Feed the Future
This project is part of the U.S. Government's global hunger and food security initiative.

Soy-Blended Complementary Food Could Prevent Childhood Stunting and Improve Nutrition in Northern Ghana

The first 1,000 days of a child’s life is a critical window for nutrition. When infants begin to transition from breastfeeding to solid foods at six months, they require additional nutrients, including more protein. If these nutrition needs are not met, malnutrition at this stage can have lifelong consequences on a child’s cognitive and physical development. Typically, from six months onwards, the nutritional needs of growing infants are filled by weaning or complementary foods which complement breast milk’s nutrients. However, in developing countries, there is overdependence on cereal-based foods that don’t deliver enough essential nutrients to a child.

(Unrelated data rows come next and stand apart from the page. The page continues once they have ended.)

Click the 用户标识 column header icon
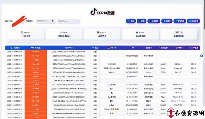The height and width of the screenshot is (119, 205). pos(65,48)
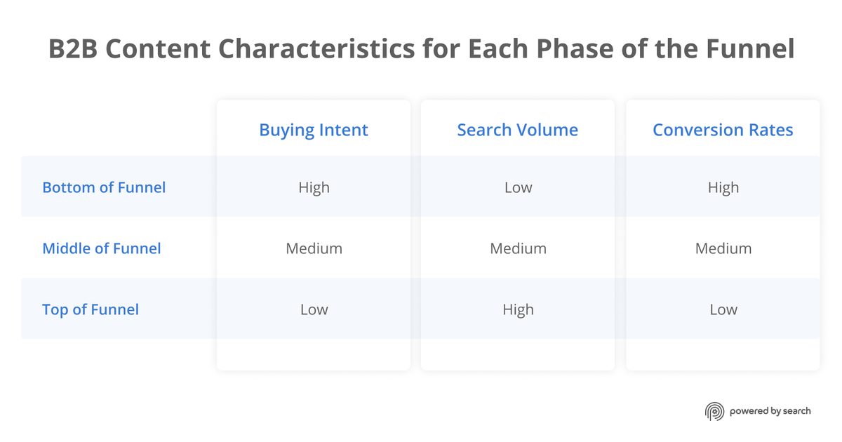Click Middle of Funnel Search Volume 'Medium'
The height and width of the screenshot is (442, 842).
[518, 248]
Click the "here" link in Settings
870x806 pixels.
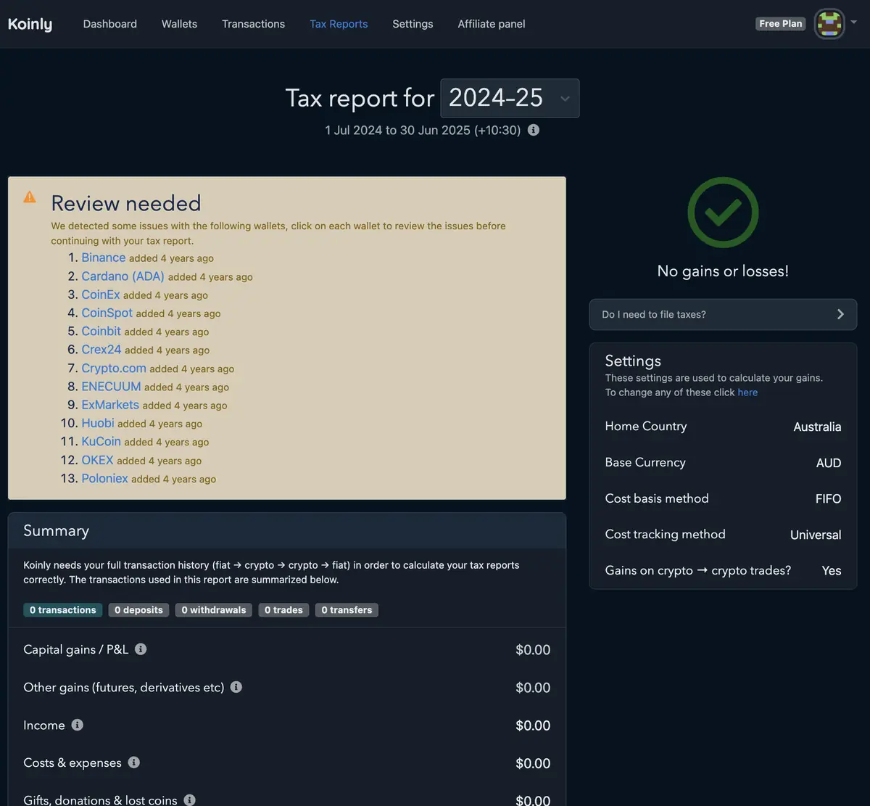[747, 392]
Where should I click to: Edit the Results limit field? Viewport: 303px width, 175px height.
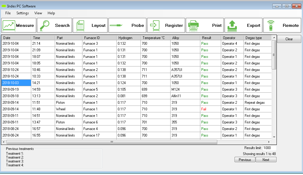click(269, 148)
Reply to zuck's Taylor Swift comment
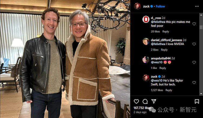Screen dimensions: 203x118 [x=169, y=90]
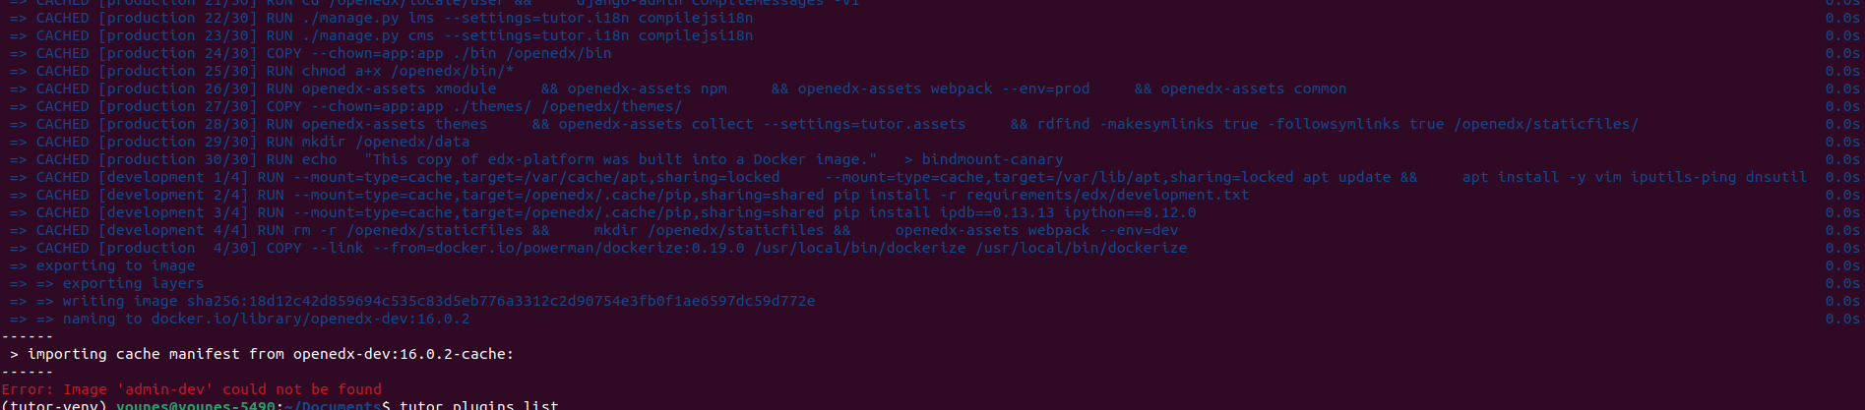Click the '[development 1/4]' step label

pyautogui.click(x=173, y=177)
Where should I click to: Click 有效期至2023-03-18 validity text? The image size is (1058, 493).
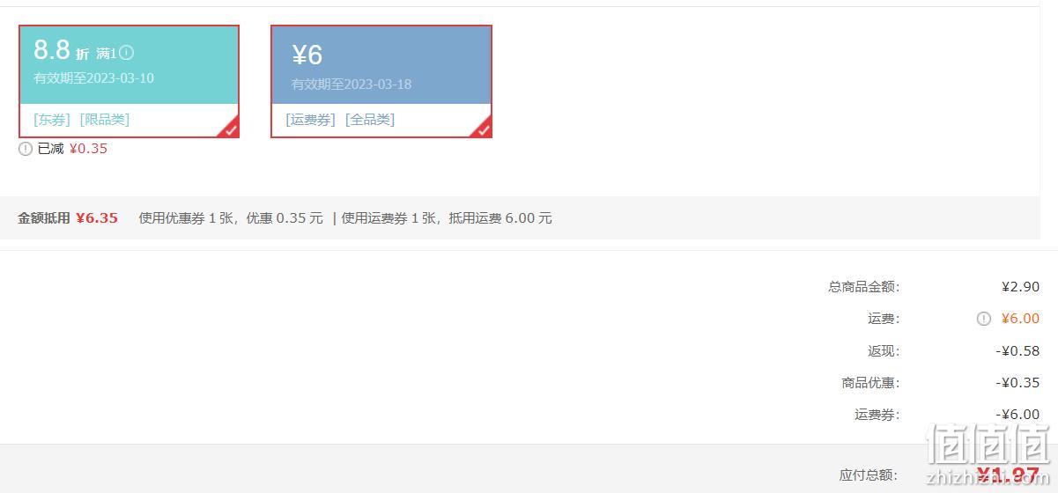(351, 85)
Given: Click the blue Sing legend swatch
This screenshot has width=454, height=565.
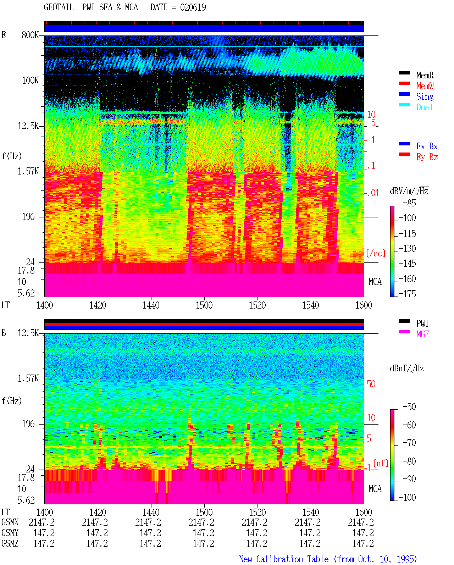Looking at the screenshot, I should tap(404, 94).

Photo: Orange-fleshed sweet potato.

Feed the Future, the U.S. Government’s Global Hunger and Food Security Initiative, identifies Ghana as a focus country for development efforts. Compared with the southern half of the country, northern Ghana experiences significantly higher rates of malnutrition and poverty. The 2003, 2008 and 2015 Ghana Demographic and Health Survey Reports found that 30 to 39 percent of children under five are severely stunted in the Northern, Upper East and Upper West Regions. In 2017, the Feed the Future Innovation Lab for Soybean Value Chain Research (Soybean Innovation Lab, SIL) will assess the acceptability and feasibility of a soy-blend complementary food in northern Ghana to support efforts to introduce sustainable early childhood nutrition to the region. 

This study will feature varieties of weaning foods made from soy flour and orange-fleshed sweet potato called ComFa, short for Complementary Food for Africa. The food serves 15 grams of high-quality protein, exceeding the minimum daily requirement for infants under one year old. The orange-fleshed sweet potato adds vitamin A, for which northern Ghana is oftentimes deficient. The study will test four different varieties of this food, each with different ingredients: anchovies (called Keta school boys in Ghana), dried moringa (a green-leaved plant high in protein and iron), groundnut and maize.